Which lines of the data below hold "Uncheck"? Copy each of them.

[Entries taken from a collection]
<<<<
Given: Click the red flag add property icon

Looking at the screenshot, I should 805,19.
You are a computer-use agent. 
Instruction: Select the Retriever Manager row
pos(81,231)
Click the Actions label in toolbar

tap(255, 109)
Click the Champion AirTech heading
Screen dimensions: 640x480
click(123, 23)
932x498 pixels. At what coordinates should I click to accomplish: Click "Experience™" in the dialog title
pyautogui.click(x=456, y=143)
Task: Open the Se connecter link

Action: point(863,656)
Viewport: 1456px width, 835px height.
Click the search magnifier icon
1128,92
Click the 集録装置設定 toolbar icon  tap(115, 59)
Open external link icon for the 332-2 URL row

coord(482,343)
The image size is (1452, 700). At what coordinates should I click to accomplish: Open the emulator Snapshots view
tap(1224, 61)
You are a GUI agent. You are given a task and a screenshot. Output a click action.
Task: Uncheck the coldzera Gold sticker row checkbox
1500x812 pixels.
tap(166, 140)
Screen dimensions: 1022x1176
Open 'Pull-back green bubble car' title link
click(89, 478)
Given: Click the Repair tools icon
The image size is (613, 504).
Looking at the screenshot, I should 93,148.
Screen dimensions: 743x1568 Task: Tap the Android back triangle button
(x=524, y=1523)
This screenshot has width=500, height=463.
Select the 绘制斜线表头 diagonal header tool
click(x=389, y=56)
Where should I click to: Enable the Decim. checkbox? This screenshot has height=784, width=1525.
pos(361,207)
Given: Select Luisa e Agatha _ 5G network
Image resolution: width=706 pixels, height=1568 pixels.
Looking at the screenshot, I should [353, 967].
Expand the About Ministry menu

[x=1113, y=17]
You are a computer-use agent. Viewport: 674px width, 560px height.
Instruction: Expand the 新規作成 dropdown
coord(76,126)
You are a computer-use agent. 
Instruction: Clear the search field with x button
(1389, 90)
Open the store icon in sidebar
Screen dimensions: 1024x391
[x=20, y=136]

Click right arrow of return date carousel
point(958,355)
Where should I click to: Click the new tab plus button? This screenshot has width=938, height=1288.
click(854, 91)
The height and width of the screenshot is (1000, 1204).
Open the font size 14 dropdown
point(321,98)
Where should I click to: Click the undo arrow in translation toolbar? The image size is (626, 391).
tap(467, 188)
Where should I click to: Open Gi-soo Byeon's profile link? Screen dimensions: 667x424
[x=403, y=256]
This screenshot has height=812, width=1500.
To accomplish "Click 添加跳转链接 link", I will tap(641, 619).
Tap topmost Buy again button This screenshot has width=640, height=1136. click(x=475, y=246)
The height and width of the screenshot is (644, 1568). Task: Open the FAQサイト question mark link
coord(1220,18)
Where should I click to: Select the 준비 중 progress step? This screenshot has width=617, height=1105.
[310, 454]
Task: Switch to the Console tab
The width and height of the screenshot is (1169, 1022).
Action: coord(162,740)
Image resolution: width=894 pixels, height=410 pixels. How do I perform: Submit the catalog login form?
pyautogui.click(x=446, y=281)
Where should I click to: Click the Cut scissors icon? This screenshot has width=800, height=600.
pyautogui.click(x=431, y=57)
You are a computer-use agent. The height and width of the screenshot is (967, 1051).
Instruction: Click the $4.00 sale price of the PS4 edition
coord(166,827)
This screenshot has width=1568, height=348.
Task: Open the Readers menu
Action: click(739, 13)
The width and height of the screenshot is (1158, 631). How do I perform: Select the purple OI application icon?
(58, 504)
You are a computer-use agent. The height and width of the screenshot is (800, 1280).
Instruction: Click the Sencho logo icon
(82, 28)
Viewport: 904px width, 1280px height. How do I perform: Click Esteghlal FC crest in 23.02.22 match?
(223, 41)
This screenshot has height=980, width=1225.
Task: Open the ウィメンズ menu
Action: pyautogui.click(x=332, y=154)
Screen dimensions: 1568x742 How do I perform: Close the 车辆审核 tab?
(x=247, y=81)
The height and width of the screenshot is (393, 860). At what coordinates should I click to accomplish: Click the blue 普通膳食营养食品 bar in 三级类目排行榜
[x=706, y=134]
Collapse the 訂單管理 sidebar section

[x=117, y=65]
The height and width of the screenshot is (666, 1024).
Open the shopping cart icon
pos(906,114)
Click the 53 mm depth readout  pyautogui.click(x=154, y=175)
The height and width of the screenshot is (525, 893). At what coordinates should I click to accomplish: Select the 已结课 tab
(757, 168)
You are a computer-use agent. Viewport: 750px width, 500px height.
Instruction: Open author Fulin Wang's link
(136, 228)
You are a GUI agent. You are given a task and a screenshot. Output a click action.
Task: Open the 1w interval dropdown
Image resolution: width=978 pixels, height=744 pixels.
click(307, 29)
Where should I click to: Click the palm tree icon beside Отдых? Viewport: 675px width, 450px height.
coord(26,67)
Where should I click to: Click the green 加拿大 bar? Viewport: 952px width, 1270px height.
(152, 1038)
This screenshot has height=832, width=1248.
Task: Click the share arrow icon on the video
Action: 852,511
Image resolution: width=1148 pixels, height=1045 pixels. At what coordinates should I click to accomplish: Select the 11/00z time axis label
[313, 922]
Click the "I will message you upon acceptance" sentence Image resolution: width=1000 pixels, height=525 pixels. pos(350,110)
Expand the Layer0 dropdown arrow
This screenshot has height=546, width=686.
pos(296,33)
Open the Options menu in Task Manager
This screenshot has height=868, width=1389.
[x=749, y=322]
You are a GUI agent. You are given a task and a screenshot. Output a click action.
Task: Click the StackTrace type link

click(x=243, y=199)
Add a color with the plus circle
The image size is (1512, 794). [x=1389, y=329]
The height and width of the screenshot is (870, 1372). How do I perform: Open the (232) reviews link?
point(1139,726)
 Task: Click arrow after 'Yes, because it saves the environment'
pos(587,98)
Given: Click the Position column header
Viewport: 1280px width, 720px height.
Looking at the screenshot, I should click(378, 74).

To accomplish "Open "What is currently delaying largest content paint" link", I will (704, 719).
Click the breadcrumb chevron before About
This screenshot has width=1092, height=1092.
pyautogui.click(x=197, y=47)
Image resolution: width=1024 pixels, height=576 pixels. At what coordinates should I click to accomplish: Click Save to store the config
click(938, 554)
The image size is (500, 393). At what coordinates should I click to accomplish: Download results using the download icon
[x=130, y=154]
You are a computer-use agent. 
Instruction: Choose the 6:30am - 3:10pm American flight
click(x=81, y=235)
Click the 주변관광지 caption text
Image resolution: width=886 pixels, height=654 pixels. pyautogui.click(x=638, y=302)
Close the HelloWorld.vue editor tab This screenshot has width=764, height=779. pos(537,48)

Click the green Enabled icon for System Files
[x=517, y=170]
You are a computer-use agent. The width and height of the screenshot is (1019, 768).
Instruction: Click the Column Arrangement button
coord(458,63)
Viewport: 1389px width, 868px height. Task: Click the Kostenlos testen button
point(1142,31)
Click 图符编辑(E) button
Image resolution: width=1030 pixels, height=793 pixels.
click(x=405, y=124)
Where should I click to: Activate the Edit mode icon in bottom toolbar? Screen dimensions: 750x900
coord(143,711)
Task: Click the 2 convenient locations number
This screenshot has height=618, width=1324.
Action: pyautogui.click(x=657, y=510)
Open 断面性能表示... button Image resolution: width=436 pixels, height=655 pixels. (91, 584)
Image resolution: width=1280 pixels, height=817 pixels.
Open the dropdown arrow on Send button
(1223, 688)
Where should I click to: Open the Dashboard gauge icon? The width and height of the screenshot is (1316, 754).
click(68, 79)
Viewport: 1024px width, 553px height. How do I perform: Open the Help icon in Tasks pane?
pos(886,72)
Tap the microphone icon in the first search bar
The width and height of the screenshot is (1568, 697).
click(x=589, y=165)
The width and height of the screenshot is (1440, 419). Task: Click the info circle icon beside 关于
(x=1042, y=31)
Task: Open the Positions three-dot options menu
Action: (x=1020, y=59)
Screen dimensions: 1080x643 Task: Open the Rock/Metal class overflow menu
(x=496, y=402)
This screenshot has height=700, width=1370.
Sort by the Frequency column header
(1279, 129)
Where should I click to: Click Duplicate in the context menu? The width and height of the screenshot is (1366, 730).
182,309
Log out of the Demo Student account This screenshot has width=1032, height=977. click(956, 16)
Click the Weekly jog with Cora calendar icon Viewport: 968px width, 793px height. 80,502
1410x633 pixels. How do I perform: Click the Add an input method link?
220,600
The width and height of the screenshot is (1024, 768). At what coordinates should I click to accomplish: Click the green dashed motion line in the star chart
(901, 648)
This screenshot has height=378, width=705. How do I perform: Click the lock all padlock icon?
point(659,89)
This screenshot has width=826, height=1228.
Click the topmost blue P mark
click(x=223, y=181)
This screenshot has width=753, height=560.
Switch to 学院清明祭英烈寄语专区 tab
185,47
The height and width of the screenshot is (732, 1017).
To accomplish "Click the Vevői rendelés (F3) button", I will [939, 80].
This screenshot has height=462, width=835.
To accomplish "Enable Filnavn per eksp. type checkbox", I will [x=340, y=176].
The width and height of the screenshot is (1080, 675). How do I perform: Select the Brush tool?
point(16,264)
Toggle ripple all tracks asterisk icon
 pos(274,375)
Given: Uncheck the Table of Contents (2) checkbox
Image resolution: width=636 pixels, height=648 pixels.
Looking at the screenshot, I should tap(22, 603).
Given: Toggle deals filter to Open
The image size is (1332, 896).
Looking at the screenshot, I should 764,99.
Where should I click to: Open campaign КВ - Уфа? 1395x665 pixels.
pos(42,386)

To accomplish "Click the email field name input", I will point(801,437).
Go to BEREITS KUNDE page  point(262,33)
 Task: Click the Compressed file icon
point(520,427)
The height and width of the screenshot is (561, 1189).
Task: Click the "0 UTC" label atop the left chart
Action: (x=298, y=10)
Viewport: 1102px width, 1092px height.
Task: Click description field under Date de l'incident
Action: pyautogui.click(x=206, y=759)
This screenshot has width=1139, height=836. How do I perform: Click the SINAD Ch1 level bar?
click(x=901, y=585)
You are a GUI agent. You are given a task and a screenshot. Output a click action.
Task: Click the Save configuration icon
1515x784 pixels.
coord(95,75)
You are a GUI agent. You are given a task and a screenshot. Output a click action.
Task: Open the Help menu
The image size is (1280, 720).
>>>>
* COMPLETED TASK:
Task: Uncheck the coldzera Gold sticker row checkbox
Given: Uncheck the Table of Contents (2) checkbox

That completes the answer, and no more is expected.